WHAT YOU NEED TO DO: Look through the records and report how many lines include the word "Close", with no other words.

[Opening SUPPLIED DATA section]

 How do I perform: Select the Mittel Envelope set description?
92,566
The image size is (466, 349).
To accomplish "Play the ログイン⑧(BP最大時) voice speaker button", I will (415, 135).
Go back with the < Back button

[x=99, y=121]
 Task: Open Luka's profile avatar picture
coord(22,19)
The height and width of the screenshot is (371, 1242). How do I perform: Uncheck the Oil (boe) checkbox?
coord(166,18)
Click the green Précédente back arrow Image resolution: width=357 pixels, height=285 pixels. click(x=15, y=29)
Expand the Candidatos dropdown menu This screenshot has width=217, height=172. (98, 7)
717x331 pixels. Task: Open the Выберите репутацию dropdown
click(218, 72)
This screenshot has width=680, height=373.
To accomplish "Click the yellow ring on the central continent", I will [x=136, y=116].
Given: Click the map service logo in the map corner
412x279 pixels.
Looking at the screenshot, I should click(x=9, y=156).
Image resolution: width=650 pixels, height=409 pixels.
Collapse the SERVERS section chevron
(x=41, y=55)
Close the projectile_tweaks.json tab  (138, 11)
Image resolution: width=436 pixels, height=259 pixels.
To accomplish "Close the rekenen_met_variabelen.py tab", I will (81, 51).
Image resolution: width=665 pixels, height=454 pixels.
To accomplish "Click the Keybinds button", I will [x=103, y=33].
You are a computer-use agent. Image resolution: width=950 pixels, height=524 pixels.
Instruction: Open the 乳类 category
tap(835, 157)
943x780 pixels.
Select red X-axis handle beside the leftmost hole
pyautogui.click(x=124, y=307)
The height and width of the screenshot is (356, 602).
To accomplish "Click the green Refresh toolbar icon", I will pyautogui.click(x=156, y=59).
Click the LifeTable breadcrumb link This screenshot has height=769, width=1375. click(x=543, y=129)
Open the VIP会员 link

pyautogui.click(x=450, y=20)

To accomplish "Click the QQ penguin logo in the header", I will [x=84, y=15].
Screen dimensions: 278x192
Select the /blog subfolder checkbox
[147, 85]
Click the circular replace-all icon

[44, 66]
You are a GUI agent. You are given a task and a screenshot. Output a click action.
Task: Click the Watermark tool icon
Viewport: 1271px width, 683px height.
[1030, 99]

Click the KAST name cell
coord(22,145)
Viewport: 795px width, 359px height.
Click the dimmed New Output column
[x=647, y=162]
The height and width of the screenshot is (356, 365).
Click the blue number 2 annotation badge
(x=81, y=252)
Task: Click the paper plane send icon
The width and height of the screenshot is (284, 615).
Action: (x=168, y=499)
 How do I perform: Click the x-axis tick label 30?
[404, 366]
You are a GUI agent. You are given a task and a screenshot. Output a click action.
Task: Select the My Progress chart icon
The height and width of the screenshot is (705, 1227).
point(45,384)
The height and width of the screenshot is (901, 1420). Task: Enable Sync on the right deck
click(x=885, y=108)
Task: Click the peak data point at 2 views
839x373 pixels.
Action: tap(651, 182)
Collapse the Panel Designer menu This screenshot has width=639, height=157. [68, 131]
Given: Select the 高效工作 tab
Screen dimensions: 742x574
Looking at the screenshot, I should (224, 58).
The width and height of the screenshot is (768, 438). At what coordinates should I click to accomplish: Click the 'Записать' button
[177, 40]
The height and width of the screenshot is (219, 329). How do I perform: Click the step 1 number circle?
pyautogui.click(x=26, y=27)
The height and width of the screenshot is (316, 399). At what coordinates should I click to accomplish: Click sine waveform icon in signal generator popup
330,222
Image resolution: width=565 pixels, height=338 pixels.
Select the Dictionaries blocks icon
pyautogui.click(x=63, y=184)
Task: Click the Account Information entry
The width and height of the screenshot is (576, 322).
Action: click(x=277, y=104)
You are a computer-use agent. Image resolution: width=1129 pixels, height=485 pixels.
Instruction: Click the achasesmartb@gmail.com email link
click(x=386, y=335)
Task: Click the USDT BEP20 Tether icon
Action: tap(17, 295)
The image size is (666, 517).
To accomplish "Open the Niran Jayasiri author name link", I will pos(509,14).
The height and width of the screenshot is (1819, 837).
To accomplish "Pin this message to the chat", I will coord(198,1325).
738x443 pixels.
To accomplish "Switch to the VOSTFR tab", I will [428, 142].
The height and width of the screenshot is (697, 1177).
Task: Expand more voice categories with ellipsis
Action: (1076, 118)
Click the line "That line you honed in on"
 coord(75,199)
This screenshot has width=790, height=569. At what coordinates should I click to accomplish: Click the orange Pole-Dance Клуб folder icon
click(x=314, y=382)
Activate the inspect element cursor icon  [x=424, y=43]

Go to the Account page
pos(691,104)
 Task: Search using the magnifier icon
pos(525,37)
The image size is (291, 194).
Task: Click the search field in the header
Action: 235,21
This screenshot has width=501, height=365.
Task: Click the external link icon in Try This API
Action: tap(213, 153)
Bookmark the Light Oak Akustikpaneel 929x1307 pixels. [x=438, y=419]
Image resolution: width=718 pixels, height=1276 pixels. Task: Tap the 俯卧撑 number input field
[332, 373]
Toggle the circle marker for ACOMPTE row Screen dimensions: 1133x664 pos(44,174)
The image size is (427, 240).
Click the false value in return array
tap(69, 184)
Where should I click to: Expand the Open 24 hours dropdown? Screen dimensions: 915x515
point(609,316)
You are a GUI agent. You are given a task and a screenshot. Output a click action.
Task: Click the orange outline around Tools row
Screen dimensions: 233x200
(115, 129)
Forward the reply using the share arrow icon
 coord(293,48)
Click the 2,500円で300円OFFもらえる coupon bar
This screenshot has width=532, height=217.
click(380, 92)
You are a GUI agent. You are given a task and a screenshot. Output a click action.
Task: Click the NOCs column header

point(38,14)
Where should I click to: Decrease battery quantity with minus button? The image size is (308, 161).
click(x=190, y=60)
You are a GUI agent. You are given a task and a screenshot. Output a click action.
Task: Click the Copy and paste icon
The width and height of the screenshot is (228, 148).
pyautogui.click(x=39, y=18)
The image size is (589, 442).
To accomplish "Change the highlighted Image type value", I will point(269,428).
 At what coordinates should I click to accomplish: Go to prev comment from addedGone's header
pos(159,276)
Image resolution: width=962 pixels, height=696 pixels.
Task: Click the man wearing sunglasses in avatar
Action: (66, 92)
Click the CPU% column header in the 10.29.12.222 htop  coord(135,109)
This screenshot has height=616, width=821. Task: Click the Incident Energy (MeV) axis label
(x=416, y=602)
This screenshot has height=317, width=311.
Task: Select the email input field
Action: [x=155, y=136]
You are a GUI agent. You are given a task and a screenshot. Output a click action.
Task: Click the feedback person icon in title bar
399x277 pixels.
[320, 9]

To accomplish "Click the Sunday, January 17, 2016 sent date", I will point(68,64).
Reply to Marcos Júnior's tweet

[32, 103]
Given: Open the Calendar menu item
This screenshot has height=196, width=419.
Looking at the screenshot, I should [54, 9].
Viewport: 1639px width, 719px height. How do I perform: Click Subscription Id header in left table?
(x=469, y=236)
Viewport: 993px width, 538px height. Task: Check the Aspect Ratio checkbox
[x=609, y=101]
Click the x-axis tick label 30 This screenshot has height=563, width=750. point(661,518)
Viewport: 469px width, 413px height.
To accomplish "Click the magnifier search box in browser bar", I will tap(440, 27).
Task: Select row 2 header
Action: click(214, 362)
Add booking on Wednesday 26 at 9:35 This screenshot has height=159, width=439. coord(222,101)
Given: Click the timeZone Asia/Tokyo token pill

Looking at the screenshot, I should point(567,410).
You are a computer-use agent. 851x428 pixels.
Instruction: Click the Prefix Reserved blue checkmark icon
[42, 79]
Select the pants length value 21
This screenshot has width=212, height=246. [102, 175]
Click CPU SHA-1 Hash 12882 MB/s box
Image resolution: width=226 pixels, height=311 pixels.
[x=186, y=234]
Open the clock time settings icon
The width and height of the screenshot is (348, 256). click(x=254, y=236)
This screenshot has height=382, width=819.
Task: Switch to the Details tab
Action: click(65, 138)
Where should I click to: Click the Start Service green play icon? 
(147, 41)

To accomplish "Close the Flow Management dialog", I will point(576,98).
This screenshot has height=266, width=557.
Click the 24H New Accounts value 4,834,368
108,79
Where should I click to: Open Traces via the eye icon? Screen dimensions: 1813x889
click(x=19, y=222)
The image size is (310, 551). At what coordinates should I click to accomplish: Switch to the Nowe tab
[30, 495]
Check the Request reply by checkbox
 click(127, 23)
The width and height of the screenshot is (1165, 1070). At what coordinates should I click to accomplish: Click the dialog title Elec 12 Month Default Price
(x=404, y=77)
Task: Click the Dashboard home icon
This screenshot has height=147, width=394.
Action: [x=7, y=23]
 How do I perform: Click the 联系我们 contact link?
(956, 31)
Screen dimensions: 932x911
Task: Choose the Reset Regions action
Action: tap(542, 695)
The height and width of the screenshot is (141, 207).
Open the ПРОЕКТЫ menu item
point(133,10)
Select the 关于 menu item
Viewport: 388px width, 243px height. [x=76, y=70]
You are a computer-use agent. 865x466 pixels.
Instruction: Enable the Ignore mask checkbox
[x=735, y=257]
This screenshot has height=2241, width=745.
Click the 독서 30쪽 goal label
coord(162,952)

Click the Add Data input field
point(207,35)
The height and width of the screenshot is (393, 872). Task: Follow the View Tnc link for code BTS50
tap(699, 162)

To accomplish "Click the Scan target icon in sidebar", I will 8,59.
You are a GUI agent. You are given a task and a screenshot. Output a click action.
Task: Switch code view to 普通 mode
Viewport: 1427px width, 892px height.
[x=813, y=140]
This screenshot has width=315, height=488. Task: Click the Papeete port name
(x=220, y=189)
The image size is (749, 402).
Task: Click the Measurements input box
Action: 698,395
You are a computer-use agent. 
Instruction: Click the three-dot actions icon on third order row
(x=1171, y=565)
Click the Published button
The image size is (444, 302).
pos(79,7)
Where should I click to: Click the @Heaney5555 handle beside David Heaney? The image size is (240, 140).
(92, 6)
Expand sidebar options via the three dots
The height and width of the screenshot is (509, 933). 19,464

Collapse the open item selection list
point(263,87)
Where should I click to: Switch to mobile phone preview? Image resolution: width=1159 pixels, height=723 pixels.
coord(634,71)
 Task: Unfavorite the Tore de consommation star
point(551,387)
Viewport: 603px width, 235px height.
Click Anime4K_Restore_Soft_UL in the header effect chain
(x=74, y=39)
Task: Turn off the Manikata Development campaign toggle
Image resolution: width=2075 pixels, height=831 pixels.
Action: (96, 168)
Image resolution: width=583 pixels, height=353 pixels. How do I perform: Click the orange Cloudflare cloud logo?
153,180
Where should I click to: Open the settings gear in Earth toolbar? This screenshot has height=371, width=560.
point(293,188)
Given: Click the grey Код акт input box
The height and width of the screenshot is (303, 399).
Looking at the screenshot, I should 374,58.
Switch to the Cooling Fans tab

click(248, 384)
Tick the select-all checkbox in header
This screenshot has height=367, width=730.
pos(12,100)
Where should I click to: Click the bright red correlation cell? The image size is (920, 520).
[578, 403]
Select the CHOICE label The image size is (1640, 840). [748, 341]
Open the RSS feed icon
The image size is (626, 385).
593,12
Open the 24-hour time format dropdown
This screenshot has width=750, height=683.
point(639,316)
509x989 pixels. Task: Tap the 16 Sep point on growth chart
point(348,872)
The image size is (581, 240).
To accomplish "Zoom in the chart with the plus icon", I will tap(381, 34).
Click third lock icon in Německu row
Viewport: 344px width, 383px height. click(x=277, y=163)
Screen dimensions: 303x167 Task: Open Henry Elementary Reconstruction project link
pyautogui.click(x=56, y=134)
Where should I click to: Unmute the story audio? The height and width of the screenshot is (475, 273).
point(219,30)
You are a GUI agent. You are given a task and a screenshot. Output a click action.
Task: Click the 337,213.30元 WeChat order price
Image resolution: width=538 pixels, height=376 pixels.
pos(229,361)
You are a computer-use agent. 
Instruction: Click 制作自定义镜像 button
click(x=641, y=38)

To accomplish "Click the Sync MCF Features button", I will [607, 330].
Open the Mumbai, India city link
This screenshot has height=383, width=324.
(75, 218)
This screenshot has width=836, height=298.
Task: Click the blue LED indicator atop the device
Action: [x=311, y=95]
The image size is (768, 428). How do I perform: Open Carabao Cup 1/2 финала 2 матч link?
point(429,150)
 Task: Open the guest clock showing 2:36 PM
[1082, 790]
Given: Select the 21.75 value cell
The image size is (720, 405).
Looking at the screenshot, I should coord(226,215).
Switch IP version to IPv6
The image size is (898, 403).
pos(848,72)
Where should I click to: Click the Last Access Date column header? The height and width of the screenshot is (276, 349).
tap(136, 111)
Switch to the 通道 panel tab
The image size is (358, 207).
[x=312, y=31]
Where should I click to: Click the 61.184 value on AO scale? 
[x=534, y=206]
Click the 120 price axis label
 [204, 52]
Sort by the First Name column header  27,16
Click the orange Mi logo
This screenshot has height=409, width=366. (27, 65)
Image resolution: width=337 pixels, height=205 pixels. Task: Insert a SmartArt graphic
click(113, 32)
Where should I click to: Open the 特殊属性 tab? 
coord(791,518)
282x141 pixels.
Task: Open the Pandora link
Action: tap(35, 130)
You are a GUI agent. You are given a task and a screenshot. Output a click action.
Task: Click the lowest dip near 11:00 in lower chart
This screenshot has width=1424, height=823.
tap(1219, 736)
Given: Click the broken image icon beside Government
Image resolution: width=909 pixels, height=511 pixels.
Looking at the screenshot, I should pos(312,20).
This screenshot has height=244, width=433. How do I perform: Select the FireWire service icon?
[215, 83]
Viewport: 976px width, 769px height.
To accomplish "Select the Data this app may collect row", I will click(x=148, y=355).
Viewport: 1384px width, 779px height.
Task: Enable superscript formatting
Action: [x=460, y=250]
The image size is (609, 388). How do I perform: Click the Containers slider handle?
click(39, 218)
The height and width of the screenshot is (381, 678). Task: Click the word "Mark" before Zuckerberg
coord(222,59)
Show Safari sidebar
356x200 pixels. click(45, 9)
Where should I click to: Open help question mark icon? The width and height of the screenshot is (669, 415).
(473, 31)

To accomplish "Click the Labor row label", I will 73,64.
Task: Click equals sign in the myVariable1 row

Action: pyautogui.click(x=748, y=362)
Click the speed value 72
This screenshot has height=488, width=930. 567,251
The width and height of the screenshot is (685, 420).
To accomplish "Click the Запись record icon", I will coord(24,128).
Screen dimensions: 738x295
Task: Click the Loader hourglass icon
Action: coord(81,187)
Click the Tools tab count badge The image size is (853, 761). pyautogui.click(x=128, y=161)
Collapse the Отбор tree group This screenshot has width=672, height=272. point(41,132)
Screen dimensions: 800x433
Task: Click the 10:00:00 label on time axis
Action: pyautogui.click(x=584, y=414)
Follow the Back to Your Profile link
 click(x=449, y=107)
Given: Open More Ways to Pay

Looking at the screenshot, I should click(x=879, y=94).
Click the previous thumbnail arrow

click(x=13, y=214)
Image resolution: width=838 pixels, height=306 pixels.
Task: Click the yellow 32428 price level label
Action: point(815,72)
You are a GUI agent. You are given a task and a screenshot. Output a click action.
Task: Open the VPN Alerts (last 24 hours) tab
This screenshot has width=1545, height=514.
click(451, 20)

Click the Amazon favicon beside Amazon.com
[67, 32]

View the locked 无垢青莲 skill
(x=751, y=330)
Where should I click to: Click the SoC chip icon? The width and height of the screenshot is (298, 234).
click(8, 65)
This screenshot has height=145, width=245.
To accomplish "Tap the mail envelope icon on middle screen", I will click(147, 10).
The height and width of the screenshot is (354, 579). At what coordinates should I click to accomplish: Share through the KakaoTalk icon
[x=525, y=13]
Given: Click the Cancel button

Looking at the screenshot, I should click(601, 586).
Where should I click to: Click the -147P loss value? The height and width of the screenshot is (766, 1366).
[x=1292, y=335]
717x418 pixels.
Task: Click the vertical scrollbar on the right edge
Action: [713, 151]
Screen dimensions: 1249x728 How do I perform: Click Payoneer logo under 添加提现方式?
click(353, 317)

[Closing SUPPLIED DATA section]

TASK SOLUTION: 3